What Is a Cholesteatoma? 
A cholesteatoma is a skin growth that occurs in an abnormal location, the middle ear behind the eardrum. It is usually due to repeated infection, which causes an ingrowth of the skin of the eardrum. Cholesteatomas often take the form of a cyst or pouch that sheds layers of old skin that builds up inside the ear. Over time, the cholesteatoma can increase in size and destroy the surrounding delicate bones of the middle ear. Hearing loss, dizziness, and facial muscle paralysis are rare but can result from continued cholesteatoma growth. 

How Does It Occur?
A cholesteatoma usually occurs because of poor eustachian tube function as well as infection in the middle ear. The eustachian tube conveys air from the back of the nose into the middle ear to equalize ear pressure ("clear the ears"). When the eustachian tubes work poorly perhaps due to allergy, a cold or sinusitis, the air in the middle ear is absorbed by the body, and a partial vacuum results in the ear. The vacuum pressure sucks in a pouch or sac by stretching the eardrum, especially areas weakened by previous infections. This sac often becomes a cholesteatoma. A rare congenital form of cholesteatoma (one present at birth) can occur in the middle ear and elsewhere, such as in the nearby skull bones. However, the type of cholesteatoma associated with ear infections is most common. 

What Are the Symptoms?
Initially, the ear may drain, sometimes with a foul odor. As the cholesteatoma pouch or sac enlarges, it can cause a full feeling or pressure in the ear, along with hearing loss. (An ache behind or in the ear, especially at night, may cause significant discomfort.) Dizziness, or muscle weakness on one side of the face (the side of the infected ear) can also occur. Any, or all, of these symptoms are good reasons to seek urgent medical evaluation. 

Is It Dangerous?
Ear cholesteatomas can be dangerous and should never be ignored. Bone erosion can cause the infection to spread into the surrounding areas, including the inner ear and brain. If untreated, deafness, brain abscess, meningitis, and rarely death can occur. 
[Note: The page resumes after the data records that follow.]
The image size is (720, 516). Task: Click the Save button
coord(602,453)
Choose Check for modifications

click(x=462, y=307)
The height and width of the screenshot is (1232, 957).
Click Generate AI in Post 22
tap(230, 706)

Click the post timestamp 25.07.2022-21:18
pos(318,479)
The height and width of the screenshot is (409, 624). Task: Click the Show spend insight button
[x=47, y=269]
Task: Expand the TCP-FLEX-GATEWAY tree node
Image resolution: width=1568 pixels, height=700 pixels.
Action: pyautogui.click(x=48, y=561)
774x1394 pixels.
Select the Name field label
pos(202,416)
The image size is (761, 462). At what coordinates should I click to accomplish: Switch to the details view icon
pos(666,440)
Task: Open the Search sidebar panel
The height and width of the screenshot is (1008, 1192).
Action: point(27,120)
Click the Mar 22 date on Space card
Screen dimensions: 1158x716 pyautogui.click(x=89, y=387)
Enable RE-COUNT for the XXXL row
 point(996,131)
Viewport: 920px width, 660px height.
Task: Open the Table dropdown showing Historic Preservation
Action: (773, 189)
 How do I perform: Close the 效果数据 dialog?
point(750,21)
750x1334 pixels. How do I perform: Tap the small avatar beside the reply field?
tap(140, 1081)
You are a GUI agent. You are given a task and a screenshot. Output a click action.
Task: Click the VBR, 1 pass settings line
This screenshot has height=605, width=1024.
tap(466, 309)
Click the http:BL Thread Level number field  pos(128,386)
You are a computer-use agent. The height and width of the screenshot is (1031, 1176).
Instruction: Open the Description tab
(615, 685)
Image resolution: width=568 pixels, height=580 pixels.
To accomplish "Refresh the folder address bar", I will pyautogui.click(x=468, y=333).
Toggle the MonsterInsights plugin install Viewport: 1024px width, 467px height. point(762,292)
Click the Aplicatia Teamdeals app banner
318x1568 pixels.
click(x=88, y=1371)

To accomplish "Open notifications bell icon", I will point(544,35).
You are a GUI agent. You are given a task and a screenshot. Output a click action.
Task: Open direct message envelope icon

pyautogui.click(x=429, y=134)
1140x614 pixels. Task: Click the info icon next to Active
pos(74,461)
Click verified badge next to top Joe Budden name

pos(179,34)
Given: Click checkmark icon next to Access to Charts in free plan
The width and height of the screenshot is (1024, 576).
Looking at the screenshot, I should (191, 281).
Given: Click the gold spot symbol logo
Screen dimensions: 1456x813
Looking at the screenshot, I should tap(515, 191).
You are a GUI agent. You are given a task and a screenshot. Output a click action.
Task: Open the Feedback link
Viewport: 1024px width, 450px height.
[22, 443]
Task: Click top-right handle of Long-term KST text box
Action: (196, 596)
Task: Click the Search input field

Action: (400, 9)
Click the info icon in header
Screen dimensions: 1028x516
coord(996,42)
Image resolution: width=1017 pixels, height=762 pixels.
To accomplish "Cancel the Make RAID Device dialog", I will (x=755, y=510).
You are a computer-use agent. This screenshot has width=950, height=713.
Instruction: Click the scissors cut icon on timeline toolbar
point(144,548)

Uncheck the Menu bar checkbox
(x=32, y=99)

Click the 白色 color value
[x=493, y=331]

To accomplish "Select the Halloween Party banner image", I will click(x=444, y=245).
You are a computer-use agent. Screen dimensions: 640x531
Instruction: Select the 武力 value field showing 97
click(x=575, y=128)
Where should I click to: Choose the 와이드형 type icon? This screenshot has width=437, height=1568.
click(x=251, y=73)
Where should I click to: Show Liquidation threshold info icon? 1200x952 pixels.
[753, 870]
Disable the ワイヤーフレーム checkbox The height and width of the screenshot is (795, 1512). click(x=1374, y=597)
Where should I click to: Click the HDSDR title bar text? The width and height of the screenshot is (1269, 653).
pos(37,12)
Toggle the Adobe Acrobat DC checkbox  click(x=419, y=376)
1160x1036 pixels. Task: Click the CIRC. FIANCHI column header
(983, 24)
What Treatment Can be Provided?
An examination by an ear nose surgeon can confirm the presence of a cholesteatoma. The extent or growth characteristics of a cholesteatoma will also be evaluated. 

With rare exceptions, cholesteatomas usually require surgical treatment to protect the patient from serious complications. Hearing and balance tests, CAT scans (3-D x-rays) of the mastoid may be necessary. These tests are performed to determine the hearing level remaining in the ear and the extent of destruction the cholesteatoma has caused. 

Surgery (called Mastoidectomy as it involves extensive bone drilling of the mastoid bone found immediately behind the ear), is performed under general anesthesia in most cases. The primary purpose of the surgery is to remove the cholesteatoma and infection and achieve an infection-free, self-cleansing dry ear. Hearing preservation or restoration is a secondary goal of surgery. In cases of severe ear destruction, restoration of normal hearing  may not be possible. Facial nerve repair or procedures to control dizziness are rarely required. Reconstruction of the middle ear to its normal anatomy is usually not possible in one operation; and therefore, a second operation (if deemed necessary) may be performed later. 

Follow-up office visits after surgical treatment are necessary and important, because cholesteatoma sometimes recurs. In cases where an open mastoidectomy cavity has been created, office visits every few months are needed in order to clean out the mastoid cavity and prevent new infections. In some patients, there must be lifelong periodic ear examinations. 

Summary
Cholesteatoma is a serious but treatable ear condition which can only be diagnosed by medical examination. Persisting earache, ear drainage, ear pressure, hearing loss, dizziness, or facial muscle weakness signals the need for urgent evaluation by an Ear Nose Throat Surgeon.